Problem details: Below are records to transcribe exactly, without their pictures.

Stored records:

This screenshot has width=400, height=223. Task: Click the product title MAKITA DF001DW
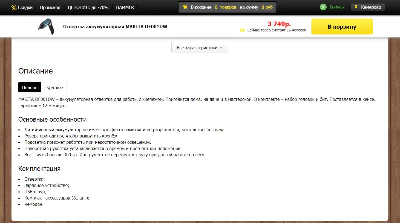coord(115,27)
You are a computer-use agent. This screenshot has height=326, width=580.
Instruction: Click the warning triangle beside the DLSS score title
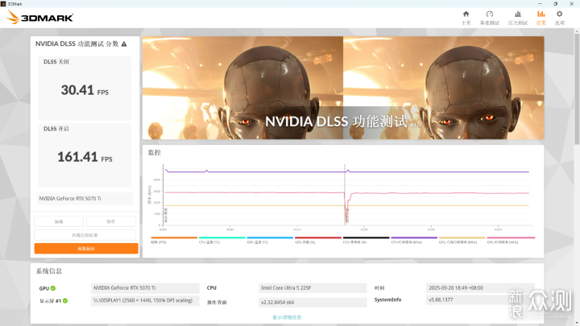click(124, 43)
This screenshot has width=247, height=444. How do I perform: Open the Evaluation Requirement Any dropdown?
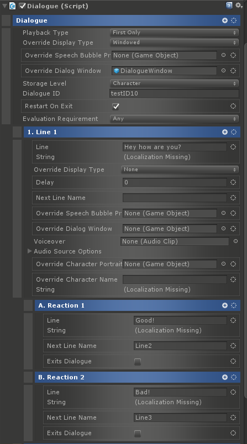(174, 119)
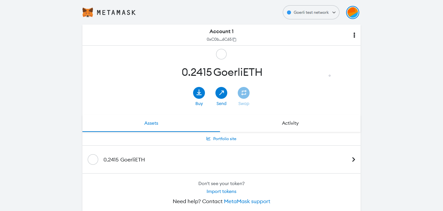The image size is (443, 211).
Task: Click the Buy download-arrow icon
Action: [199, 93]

Written solution:
This screenshot has width=400, height=223. Task: Click the product title MAKITA DF001DW
coord(115,27)
You are a computer-use agent. This screenshot has height=326, width=580.
Instruction: Click the warning triangle beside the DLSS score title
click(124, 43)
This screenshot has width=247, height=444. How do I perform: Open the Evaluation Requirement Any dropdown?
(174, 119)
The image size is (443, 211).
Task: Click the Buy download-arrow icon
Action: [199, 93]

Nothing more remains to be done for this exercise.